What is Auto Gap Insurance?

When you purchase a new vehicle, you may be offered gap insurance. What is it? What does it cover? Well, gap insurance is one of those expenses that seems like a waste until you need it. 

When you purchase your vehicle, you’re buying it at the price that it’s currently valued. Unfortunately, when you drive it off the lot, the value has already depreciated around 11%. That means a $20,000 car is worth $17,800 after you’ve already agreed to pay $20,000 and more. After the first, year, the value decreases by up to 25%.
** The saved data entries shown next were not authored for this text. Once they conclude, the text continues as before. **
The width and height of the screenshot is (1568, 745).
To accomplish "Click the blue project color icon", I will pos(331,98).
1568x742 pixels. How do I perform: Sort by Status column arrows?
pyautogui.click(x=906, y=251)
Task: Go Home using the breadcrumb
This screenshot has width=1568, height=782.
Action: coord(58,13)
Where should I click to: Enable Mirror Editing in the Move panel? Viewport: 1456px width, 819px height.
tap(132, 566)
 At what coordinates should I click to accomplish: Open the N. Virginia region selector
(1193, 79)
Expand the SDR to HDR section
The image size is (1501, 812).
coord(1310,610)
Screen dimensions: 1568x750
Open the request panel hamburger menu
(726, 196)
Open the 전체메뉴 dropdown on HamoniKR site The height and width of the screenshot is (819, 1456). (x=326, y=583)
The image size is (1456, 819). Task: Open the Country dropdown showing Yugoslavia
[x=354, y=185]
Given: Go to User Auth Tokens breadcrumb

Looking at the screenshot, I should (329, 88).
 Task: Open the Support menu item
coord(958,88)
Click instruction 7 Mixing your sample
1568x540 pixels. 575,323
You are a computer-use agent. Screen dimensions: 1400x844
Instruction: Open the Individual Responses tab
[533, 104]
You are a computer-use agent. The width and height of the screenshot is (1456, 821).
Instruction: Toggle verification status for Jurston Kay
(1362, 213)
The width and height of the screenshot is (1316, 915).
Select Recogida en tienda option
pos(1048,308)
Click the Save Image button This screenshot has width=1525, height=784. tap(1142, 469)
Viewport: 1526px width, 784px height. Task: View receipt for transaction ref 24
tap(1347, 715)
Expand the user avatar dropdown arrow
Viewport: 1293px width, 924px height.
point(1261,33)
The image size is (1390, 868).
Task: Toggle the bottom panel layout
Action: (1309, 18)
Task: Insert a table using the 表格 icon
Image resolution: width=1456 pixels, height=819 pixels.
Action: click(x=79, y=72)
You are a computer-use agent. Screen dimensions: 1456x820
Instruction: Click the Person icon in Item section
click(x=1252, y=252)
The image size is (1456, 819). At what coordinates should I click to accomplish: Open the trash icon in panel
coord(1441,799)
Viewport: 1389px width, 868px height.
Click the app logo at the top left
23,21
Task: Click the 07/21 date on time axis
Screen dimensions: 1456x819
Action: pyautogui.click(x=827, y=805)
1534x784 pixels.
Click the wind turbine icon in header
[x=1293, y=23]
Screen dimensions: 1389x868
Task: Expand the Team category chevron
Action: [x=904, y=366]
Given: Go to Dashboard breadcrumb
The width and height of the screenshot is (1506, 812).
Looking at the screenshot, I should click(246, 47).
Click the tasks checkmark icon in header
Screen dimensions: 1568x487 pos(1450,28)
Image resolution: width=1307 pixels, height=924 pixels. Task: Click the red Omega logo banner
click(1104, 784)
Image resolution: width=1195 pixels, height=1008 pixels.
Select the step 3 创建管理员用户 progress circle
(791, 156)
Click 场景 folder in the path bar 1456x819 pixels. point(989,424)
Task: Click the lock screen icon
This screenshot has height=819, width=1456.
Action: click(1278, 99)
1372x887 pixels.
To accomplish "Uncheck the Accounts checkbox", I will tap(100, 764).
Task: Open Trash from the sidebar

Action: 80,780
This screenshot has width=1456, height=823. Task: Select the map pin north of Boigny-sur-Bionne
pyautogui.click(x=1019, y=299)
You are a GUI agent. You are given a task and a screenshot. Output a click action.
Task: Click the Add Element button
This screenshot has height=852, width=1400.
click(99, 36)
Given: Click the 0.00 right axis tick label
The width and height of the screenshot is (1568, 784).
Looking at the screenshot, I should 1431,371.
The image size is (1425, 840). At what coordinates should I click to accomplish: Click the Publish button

While these statistics are unfortunate, they don’t affect you unless you get in a car accident. The value of your vehicle will not equate to the amount you’ve agreed to pay. That means you’ll be left with an amount for which you'll be responsible. No one wants to pay for a car that’s totaled. Gap insurance is available just in case this situation happens. With this insurance, the remaining balance is paid, and you don’t have to spend anything out of pocket.

While gap insurance covers you in the event of a total loss, there are certain things it doesn’t cover. Gap insurance doesn’t cover your car payments if you lose your job or if you’re unable to pay. Additionally, it may not pay for repairs or a rental vehicle if you need one. If your car is repossessed, don’t expect gap insurance to pay. Finally, most gap insurance policies refuse to pay for a new vehicle if your previous one is a total loss.